His parents’ plea for Vickers to attend the all-white school was denied on the basis of his race until Judge Edwin Stanley overturned the decision two years later in 1961, allowing Vickers to attend Chapel Hill High School.

To commemorate the 60th anniversary of desegregating Chapel Hill-Carrboro City Schools this year, the present-day Board of Education passed a resolution honoring Vickers and his family, who enabled such monumental progress in Chapel Hill.

"Every child should have a right to a good education," Vickers said at a board meeting last week. "We have come a way, but there’s a long way to go."

Vickers reflects on his history

Speaking in a video CHCCS released to honor the anniversary, Vickers talked about the experience he and his family had in desegregating the local school system.


A video honoring Stan Vickers and his family was released at the Chapel Hill-Carrboro Board of Education's August 12 meeting.
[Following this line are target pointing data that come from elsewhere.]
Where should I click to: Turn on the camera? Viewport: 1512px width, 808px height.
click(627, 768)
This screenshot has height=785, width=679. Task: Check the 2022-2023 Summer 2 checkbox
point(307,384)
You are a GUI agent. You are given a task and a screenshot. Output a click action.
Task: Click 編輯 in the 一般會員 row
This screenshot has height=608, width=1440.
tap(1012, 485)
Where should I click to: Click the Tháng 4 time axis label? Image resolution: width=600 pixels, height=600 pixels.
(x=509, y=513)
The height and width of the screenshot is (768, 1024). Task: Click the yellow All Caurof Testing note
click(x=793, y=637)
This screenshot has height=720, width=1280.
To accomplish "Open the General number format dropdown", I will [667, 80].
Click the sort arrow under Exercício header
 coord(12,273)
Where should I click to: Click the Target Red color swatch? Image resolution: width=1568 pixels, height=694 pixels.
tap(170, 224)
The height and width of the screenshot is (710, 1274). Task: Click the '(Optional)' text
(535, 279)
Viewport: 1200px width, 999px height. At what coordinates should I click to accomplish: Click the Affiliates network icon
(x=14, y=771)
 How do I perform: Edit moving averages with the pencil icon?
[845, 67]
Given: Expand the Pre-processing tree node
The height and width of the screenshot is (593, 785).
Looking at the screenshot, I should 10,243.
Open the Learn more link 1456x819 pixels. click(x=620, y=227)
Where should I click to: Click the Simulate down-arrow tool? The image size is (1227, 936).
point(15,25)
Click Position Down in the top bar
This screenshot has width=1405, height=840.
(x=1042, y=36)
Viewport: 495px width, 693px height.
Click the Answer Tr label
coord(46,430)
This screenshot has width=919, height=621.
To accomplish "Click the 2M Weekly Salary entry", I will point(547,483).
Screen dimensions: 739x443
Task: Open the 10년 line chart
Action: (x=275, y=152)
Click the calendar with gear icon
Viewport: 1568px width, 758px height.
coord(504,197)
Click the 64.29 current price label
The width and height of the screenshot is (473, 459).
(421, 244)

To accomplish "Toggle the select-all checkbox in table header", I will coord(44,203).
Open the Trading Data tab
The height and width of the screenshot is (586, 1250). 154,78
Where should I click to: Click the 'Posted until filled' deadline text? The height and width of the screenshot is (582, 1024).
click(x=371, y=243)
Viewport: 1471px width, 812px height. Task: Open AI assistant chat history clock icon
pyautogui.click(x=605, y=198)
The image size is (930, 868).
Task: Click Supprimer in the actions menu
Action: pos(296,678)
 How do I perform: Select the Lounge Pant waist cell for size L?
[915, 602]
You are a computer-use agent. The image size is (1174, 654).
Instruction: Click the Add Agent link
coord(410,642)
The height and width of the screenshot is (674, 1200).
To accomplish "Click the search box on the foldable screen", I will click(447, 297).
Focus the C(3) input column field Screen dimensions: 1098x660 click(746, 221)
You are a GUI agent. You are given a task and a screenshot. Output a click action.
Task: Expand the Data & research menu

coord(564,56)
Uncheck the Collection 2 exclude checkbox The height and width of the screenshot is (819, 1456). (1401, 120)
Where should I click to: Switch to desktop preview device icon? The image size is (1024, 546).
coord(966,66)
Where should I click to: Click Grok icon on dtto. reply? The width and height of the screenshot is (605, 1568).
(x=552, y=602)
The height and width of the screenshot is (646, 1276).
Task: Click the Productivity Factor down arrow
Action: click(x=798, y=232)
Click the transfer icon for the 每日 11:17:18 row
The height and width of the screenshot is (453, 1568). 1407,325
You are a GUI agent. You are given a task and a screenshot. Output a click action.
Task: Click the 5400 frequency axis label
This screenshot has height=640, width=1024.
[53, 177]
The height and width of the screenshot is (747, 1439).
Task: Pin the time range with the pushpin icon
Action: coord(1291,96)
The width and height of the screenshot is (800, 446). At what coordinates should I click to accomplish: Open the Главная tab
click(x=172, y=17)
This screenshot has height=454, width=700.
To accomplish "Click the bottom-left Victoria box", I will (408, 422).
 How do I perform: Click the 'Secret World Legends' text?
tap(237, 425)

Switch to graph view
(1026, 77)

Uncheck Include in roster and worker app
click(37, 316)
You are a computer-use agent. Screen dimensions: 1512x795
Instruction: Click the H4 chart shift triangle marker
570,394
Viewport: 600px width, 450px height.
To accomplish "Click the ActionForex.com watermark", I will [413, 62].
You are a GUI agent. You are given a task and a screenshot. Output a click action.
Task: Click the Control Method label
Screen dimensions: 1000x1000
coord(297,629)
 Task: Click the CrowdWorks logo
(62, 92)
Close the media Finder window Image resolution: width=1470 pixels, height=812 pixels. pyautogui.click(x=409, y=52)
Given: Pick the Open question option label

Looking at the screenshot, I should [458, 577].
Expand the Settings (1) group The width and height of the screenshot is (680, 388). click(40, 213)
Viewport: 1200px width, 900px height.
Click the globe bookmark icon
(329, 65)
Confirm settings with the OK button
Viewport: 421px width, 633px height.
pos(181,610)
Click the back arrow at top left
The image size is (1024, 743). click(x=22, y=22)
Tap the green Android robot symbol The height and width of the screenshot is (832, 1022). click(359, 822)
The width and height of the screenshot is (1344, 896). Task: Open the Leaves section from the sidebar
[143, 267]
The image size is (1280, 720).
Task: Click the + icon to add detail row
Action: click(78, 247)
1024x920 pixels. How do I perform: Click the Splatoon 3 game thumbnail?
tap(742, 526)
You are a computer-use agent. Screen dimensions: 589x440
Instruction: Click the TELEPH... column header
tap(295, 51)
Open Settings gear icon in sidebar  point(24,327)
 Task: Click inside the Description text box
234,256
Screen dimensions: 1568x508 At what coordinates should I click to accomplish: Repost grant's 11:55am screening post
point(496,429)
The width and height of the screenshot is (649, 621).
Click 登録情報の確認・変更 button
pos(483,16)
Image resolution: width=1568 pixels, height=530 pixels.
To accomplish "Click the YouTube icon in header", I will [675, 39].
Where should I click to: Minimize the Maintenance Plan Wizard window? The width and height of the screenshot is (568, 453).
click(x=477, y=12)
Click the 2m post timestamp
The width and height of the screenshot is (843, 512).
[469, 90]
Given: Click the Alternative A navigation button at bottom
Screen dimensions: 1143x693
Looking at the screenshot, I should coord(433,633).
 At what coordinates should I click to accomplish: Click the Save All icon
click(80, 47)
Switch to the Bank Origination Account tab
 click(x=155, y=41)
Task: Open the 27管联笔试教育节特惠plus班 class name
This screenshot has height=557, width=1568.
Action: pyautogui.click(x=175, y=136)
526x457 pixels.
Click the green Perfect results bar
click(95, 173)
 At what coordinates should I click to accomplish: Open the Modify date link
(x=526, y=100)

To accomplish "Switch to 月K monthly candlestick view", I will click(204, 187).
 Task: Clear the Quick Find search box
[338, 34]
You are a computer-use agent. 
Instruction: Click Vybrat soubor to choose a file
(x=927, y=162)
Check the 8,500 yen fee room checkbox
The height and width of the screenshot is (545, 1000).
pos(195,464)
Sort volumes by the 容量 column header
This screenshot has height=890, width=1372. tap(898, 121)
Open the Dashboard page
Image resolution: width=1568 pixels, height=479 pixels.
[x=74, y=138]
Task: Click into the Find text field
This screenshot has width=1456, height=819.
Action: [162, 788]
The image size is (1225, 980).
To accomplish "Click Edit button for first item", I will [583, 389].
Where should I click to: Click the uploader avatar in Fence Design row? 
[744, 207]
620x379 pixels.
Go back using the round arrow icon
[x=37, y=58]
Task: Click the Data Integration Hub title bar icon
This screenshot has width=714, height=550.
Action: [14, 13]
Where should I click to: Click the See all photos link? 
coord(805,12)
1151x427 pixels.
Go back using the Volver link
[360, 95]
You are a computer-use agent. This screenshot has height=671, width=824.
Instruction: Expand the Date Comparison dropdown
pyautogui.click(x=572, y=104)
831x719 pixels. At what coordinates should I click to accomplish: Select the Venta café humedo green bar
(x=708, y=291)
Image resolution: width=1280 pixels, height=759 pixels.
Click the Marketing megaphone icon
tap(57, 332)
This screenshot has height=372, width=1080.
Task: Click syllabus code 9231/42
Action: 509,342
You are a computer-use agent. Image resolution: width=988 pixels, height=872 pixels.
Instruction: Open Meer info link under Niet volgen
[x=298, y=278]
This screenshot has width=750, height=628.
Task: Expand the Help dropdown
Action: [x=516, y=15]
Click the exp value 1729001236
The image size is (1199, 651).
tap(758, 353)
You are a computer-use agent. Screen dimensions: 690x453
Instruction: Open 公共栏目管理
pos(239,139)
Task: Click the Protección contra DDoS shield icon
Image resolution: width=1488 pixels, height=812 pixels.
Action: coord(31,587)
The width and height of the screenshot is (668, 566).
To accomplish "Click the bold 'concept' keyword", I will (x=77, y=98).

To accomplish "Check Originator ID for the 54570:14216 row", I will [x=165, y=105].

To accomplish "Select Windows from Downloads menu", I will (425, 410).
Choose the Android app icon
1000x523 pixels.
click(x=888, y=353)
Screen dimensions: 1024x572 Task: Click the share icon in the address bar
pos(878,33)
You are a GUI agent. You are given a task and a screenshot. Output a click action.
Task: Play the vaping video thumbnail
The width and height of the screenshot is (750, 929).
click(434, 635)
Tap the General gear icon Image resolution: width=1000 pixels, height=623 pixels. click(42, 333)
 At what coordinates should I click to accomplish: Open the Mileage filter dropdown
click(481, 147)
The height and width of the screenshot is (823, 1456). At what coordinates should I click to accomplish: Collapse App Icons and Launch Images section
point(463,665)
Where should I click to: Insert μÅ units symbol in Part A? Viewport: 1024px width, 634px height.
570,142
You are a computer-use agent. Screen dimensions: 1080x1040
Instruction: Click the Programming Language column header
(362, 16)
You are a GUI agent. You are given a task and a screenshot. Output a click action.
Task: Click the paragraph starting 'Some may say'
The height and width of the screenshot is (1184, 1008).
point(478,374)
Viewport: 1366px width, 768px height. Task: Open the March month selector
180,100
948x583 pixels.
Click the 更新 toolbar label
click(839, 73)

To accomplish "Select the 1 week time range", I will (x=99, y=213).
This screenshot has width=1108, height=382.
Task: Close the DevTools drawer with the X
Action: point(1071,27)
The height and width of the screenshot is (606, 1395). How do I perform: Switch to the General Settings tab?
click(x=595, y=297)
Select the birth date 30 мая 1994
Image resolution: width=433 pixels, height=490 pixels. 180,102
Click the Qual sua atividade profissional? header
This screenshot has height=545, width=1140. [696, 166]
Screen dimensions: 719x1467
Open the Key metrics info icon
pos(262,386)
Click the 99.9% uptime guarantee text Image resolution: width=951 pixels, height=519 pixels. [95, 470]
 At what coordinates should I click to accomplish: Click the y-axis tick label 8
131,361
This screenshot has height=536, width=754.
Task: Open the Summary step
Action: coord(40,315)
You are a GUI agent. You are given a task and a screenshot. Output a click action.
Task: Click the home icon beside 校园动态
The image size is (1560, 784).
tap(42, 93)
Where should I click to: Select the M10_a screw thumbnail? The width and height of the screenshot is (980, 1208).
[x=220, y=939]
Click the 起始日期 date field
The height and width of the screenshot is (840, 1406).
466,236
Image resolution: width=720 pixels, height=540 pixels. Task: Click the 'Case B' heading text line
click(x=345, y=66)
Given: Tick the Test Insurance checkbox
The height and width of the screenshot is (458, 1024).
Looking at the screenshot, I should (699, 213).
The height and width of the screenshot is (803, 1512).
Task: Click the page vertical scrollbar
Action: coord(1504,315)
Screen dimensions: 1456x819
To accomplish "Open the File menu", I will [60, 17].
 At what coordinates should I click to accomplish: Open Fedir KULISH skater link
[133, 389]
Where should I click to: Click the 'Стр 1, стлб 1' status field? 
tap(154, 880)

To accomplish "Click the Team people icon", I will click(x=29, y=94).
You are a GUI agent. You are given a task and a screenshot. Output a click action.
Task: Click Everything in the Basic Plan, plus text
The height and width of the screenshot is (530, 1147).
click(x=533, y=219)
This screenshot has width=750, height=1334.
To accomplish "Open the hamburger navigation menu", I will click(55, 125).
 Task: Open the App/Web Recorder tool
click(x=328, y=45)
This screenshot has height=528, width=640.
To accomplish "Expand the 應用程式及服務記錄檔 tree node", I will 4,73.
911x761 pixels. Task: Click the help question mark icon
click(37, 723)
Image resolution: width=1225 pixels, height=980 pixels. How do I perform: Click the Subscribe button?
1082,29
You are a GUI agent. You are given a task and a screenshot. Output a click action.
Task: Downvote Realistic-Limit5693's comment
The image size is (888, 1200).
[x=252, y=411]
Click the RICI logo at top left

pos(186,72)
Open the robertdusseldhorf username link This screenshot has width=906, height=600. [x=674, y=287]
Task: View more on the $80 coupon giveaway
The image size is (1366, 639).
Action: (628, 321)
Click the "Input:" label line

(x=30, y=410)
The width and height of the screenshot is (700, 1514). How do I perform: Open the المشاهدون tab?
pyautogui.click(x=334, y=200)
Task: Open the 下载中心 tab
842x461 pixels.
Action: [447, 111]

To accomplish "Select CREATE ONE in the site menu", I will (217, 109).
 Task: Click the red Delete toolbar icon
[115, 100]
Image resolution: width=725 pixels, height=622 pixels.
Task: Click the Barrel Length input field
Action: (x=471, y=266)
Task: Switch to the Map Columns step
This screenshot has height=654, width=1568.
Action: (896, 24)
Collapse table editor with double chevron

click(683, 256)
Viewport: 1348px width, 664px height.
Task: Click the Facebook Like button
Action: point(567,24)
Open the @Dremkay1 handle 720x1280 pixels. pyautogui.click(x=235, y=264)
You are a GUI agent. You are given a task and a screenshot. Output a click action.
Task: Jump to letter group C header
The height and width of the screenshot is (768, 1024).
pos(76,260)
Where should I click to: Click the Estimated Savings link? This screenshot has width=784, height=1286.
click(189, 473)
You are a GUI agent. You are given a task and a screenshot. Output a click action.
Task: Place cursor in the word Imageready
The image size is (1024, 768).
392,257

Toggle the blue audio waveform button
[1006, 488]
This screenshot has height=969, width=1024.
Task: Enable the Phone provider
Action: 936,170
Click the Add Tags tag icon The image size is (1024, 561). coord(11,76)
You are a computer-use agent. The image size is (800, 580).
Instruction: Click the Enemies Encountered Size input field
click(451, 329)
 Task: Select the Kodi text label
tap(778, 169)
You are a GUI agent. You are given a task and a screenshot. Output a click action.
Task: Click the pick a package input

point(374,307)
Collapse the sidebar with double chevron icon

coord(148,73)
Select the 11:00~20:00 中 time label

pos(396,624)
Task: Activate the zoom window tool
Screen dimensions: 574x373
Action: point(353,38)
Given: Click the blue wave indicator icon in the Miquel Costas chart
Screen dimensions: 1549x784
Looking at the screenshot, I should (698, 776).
He said his family lived in a primarily white part of downtown Carrboro, where his neighbors became some of his greatest enemies in his effort to desegregate.

Vickers and all other Black students at segregated schools had a civil right to the same resources that white students accessed, he said, which led his parents to file a lawsuit against the school board.

Their family’s success enabled Vickers to attend Chapel Hill High School, rather than the all-Black school in the district, Lincoln High School.

During his time at CHHS, Vickers said he had gym, lunch and class breaks by himself.

"To some, I’m an anomaly," he said in the video. "To others, I’m a threat. To others, I'm something less than human.”

Vickers said he even became the target of a school tradition in which seniors hit underclassmen on the backs of their heads with class rings.

More alumni share their experiences

Dave Mason, a member of the Chapel Hill Nine and Lincoln class of 1961, said he fought for equal rights not because he desired to attend an all-white school, but because he did not want to be denied any opportunities.

The students at Lincoln were being taught from older books and lacked adequate resources, a Lincoln 1966 graduate, Vernelle Jones, said.

During the transition from Lincoln to Chapel Hill High School, Mason said Black students lost many things, including cultures and even teachers that cared about them, stating that very few of those carried over.

"But the thing that we lost most, I feel like, was just nurturing environment," he said.

By sharing the experiences of Mason, Vickers and Jones in the video, the Board aimed to display the emotion involved in the desegregation efforts and wanted to encourage viewers to look deeper into the district's history, said Jeff Nash, the executive director of community relations for CHCCS.

“We thought it was important to highlight and celebrate the Vickers case because it changed education in our community forever,” Nash said.

Segregation remains in present-day North Carolina

Kris Nordstrom, a senior policy analyst at the North Carolina Justice Center, said that in certain districts racial divides remain.

“Not so much Orange County, but there are other districts that seem to be explicitly drawn in order to create racially segregated districts,” Nordstrom said.

He said there are counties in the state where multiple school districts exist, including Orange County. Within some of those counties, he said, the way the school districts are divided is reminiscent of segregation — such as Halifax and Davidson counties. 

In other districts, like those in Orange County, desegregation remains a challenge within the walls of the school building, Nordstrom said. This in-school segregation is an issue in places like Chapel Hill where achievement gaps exist, he said.

The challenges that persist today reflect Vickers' comments from last week's Board meeting — that education has "a long way to go."

Though the CHCCS has recognized Vickers, he said that his parents are the real heroes for starting the movement for him.

"I’m here tonight kind of for them," Vickers said. "As I say, my name is on it, but it’s them that you’re honoring, and I appreciate it."


Stan Vickers, the first Black student to attend a previously all-white school in Orange County, speaks at a Chapel Hill-Carrboro City Schools Board of Education meeting on August 12.